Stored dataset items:
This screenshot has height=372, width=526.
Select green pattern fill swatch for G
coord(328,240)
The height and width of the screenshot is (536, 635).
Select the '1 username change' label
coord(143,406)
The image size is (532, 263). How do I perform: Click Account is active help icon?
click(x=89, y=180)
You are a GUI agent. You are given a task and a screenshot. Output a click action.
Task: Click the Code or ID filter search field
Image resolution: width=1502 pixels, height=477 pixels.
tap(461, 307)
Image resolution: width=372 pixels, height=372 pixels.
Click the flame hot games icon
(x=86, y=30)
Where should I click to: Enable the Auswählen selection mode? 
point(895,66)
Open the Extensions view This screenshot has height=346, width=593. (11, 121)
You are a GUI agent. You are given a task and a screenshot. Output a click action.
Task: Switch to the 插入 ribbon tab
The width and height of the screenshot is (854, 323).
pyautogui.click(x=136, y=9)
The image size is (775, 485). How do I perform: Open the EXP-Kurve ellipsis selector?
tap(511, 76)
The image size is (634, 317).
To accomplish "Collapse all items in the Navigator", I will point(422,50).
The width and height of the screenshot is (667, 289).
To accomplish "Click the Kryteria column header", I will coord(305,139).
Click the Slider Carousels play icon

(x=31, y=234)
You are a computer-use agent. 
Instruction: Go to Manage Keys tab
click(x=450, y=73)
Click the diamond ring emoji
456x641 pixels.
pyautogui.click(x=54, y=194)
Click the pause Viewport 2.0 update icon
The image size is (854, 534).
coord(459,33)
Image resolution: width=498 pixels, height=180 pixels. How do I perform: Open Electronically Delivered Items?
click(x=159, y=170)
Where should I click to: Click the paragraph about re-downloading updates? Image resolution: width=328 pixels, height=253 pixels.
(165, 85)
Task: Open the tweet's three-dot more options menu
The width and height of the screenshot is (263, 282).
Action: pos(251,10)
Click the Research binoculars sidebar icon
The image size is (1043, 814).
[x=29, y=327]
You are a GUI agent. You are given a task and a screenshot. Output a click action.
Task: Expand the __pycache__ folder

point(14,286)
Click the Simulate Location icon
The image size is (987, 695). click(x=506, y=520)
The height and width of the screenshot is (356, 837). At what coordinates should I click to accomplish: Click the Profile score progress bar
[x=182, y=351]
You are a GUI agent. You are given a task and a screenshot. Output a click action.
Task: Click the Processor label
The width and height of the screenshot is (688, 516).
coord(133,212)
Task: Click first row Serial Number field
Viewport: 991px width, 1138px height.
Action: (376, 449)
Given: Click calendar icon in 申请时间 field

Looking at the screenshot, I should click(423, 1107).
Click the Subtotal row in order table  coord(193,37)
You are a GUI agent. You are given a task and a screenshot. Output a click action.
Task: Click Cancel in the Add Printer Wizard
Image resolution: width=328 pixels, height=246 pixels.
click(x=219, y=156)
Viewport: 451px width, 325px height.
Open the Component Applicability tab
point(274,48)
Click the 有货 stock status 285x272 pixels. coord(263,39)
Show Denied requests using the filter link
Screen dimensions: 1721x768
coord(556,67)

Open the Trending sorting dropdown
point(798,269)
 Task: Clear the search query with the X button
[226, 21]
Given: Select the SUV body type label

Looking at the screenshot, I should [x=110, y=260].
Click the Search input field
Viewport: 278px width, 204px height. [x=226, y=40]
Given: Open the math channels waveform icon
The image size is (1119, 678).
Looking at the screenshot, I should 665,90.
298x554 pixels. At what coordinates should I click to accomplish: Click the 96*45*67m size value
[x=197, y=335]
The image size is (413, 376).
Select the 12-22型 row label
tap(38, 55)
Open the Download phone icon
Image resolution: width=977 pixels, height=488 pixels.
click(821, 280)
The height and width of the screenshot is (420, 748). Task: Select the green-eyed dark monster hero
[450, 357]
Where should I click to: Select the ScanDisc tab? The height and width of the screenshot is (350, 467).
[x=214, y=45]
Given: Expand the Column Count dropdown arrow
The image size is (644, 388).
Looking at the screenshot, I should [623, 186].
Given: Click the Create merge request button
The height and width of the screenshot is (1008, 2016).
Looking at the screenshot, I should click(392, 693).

**Requirement**.
Print every row above verbatim, from the first through the last, without altering any line.

**Full solution**.
This screenshot has height=372, width=526.
Select green pattern fill swatch for G
coord(328,240)
The height and width of the screenshot is (536, 635).
Select the '1 username change' label
coord(143,406)
The image size is (532, 263). How do I perform: Click Account is active help icon?
click(x=89, y=180)
You are a GUI agent. You are given a task and a screenshot. Output a click action.
Task: Click the Code or ID filter search field
Image resolution: width=1502 pixels, height=477 pixels.
tap(461, 307)
Image resolution: width=372 pixels, height=372 pixels.
Click the flame hot games icon
(x=86, y=30)
Where should I click to: Enable the Auswählen selection mode? 
point(895,66)
Open the Extensions view This screenshot has height=346, width=593. (11, 121)
You are a GUI agent. You are given a task and a screenshot. Output a click action.
Task: Switch to the 插入 ribbon tab
The width and height of the screenshot is (854, 323).
pyautogui.click(x=136, y=9)
The image size is (775, 485). How do I perform: Open the EXP-Kurve ellipsis selector?
tap(511, 76)
The image size is (634, 317).
To accomplish "Collapse all items in the Navigator", I will point(422,50).
The width and height of the screenshot is (667, 289).
To accomplish "Click the Kryteria column header", I will coord(305,139).
Click the Slider Carousels play icon

(x=31, y=234)
You are a computer-use agent. 
Instruction: Go to Manage Keys tab
click(x=450, y=73)
Click the diamond ring emoji
456x641 pixels.
pyautogui.click(x=54, y=194)
Click the pause Viewport 2.0 update icon
The image size is (854, 534).
coord(459,33)
Image resolution: width=498 pixels, height=180 pixels. How do I perform: Open Electronically Delivered Items?
click(x=159, y=170)
Where should I click to: Click the paragraph about re-downloading updates? Image resolution: width=328 pixels, height=253 pixels.
(165, 85)
Task: Open the tweet's three-dot more options menu
The width and height of the screenshot is (263, 282).
Action: pos(251,10)
Click the Research binoculars sidebar icon
The image size is (1043, 814).
[x=29, y=327]
You are a GUI agent. You are given a task and a screenshot. Output a click action.
Task: Expand the __pycache__ folder

point(14,286)
Click the Simulate Location icon
The image size is (987, 695). click(x=506, y=520)
The height and width of the screenshot is (356, 837). At what coordinates should I click to accomplish: Click the Profile score progress bar
[x=182, y=351]
You are a GUI agent. You are given a task and a screenshot. Output a click action.
Task: Click the Processor label
The width and height of the screenshot is (688, 516).
coord(133,212)
Task: Click first row Serial Number field
Viewport: 991px width, 1138px height.
Action: (376, 449)
Given: Click calendar icon in 申请时间 field

Looking at the screenshot, I should click(423, 1107).
Click the Subtotal row in order table  coord(193,37)
You are a GUI agent. You are given a task and a screenshot. Output a click action.
Task: Click Cancel in the Add Printer Wizard
Image resolution: width=328 pixels, height=246 pixels.
click(x=219, y=156)
Viewport: 451px width, 325px height.
Open the Component Applicability tab
point(274,48)
Click the 有货 stock status 285x272 pixels. coord(263,39)
Show Denied requests using the filter link
Screen dimensions: 1721x768
coord(556,67)

Open the Trending sorting dropdown
point(798,269)
 Task: Clear the search query with the X button
[226, 21]
Given: Select the SUV body type label

Looking at the screenshot, I should [x=110, y=260].
Click the Search input field
Viewport: 278px width, 204px height. [x=226, y=40]
Given: Open the math channels waveform icon
The image size is (1119, 678).
Looking at the screenshot, I should 665,90.
298x554 pixels. At what coordinates should I click to accomplish: Click the 96*45*67m size value
[x=197, y=335]
The image size is (413, 376).
Select the 12-22型 row label
tap(38, 55)
Open the Download phone icon
Image resolution: width=977 pixels, height=488 pixels.
click(821, 280)
The height and width of the screenshot is (420, 748). Task: Select the green-eyed dark monster hero
[450, 357]
Where should I click to: Select the ScanDisc tab? The height and width of the screenshot is (350, 467).
[x=214, y=45]
Given: Expand the Column Count dropdown arrow
The image size is (644, 388).
Looking at the screenshot, I should [623, 186].
Given: Click the Create merge request button
The height and width of the screenshot is (1008, 2016).
Looking at the screenshot, I should click(392, 693).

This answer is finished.